[What you should do]
Set down exactly the lines from the one containing "Instruction: Click the" through the last line of the records below, both included, and nothing else.

[Input data]
----
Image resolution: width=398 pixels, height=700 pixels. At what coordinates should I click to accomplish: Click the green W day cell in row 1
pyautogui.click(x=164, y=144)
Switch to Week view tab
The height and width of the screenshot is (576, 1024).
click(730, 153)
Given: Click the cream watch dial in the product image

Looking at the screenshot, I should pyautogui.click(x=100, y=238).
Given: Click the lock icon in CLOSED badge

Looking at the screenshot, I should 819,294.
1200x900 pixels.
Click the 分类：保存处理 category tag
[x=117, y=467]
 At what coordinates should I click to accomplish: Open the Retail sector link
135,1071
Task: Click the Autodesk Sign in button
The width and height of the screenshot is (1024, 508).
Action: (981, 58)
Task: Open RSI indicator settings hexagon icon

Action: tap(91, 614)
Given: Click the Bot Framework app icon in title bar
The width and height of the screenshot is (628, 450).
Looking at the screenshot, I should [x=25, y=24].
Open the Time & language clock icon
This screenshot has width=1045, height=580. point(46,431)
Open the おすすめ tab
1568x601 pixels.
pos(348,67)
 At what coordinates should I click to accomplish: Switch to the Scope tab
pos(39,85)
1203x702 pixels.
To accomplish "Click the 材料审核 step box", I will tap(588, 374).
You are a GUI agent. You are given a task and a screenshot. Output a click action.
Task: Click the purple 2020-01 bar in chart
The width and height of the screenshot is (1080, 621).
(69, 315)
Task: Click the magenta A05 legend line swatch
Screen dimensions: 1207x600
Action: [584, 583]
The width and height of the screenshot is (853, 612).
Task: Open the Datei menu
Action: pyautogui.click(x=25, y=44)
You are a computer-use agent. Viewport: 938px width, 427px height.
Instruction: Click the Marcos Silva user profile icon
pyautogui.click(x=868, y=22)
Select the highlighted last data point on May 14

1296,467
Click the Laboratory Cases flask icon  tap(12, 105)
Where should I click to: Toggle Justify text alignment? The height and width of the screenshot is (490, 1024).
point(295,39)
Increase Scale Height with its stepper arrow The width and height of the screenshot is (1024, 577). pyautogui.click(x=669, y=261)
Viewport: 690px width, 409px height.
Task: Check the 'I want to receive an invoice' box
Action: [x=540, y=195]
----
[Expected answer]
Instruction: Click the Marcos Silva user profile icon
pyautogui.click(x=868, y=22)
Select the highlighted last data point on May 14

1296,467
Click the Laboratory Cases flask icon  tap(12, 105)
Where should I click to: Toggle Justify text alignment? The height and width of the screenshot is (490, 1024).
point(295,39)
Increase Scale Height with its stepper arrow The width and height of the screenshot is (1024, 577). pyautogui.click(x=669, y=261)
Viewport: 690px width, 409px height.
Task: Check the 'I want to receive an invoice' box
Action: [x=540, y=195]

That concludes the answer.